* Task directions
Reproduce the part of the material that opens with the line containing "The width and" and closes with the line containing "I will pos(76,81).", keeping every line, requests included. Multiply only the answer coordinates by 0.75 and round them to whole numbers, with halves rounded up.

* Data for this task
——————
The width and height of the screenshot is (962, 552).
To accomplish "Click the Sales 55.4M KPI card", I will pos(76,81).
——————
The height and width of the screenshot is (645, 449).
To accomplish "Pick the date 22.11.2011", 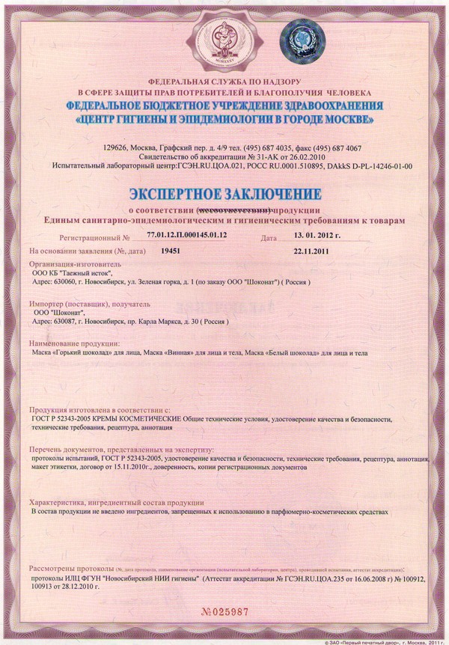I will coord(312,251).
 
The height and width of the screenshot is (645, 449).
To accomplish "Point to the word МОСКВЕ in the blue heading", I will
——————
* Answer for the task
The width and height of the screenshot is (962, 552).
To accomplish "Click the Sales 55.4M KPI card", I will pos(57,61).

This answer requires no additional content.